La capacidad de producción excedentaria se verá reducida a niveles mínimos en 2012, según las estimaciones de la Agencia Internacional de la Energía (AIE).
Pero la mayor tensión se debe también a las incertidumbres sobre la oferta, tanto con el petróleo como con otros hidrocarburos, como el gas natural. A la caída de producción en los mercados maduros se suman los retrasos en nuevos proyectos de las petroleras. Ni Irán, ni Irak ni Venezuela prevén elevar su capacidad de producción hasta 2012, y la mayor parte del aumento previsto para la OPEP -la organización de los mayores productores de petróleo- procederá de Arabia Saudí, Emiratos Árabes Unidos y Angola.
El diario "El País" informa que la AIE asegura que los problemas por el lado de la oferta se intensificarán "por el resurgir del nacionalismo económico", de nuevo en boga en el sector energético en países como el Reino Unido y Noruega, junto a otros como México, Rusia y Venezuela.
A esas incertidumbres se suman los "riesgos geopolíticos" inherentes a los grandes países productores, según la Agencia.
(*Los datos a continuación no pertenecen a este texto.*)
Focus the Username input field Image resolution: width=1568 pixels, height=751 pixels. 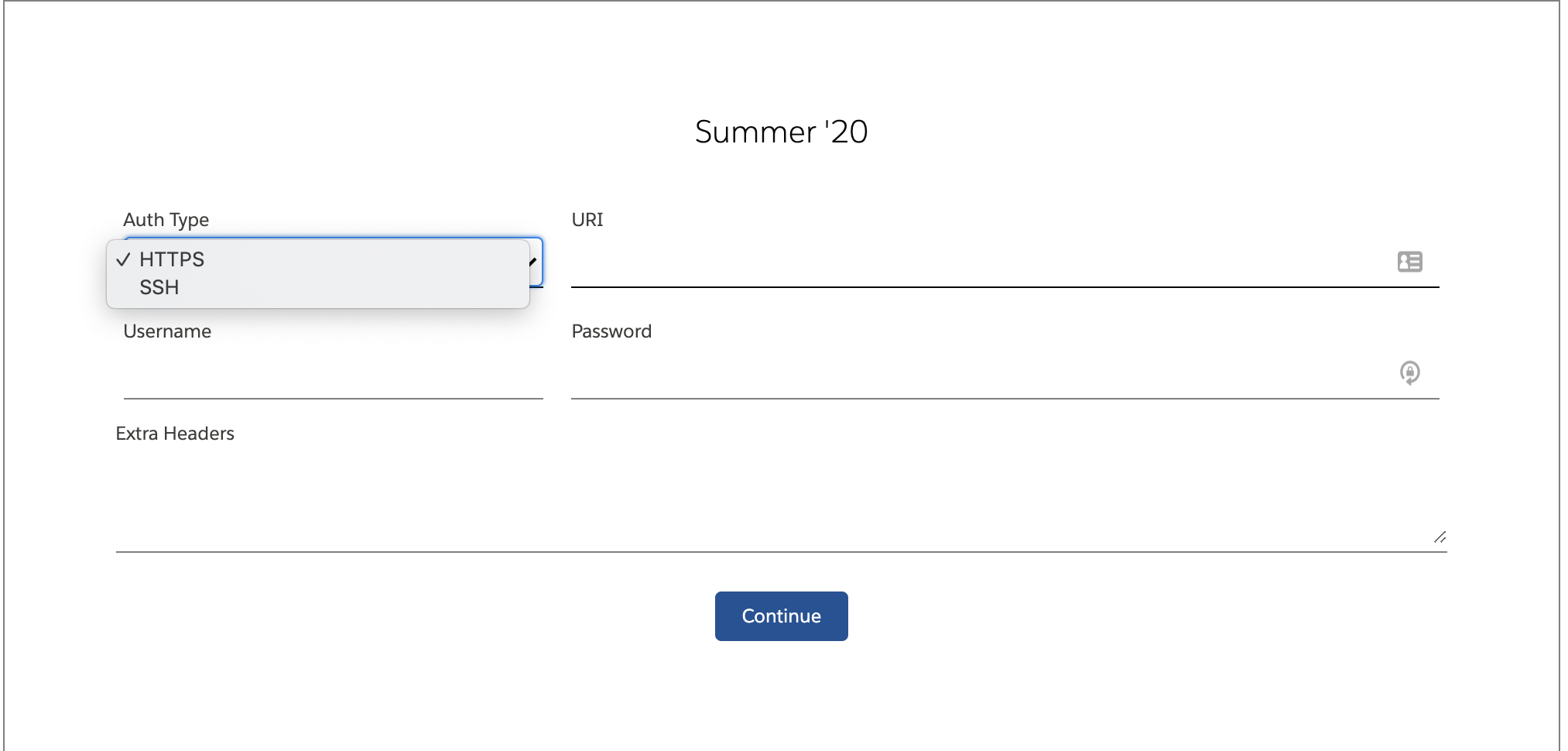pyautogui.click(x=333, y=374)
El caso más reciente es Nigeria, cuyos problemas -incluidos varios atentados contra empresas- explican buena parte de la tendencia alcista de los precios en las últimas semanas.
"La situación de los precios es preocupante", señaló el director ejecutivo de la Agencia Internacional de la Energía, Claude Mandil en una entrevista publicada por "Le Monde", en la que precisó que "para los países menos avanzados este alza es catastrófica", y recordó que el aumento del crudo les supone un esfuerzo "cinco a diez veces superior" de lo que consiguieron del G7 para la reducción de la deuda.
Las predicciones de la AIE coinciden con las de los principales expertos mundiales en petróleo. El Informe Estadístico de Energía Mundial de British Petroleum (BP) -una de las referencias de la industria-, presentado a mediados de junio, alertaba también del fuerte aumento de la demanda de crudo y coincidía en los desafíos del sector.
"El mundo tiene aún reservas suficientes para abastecer otros 40 años a las tasas de consumo actuales", según BP. La incógnita es a qué precios. Los expertos consideran que no hay razones para detener la escalada, por lo que a lo largo del verano el crudo podría romper de nuevo su techo histórico.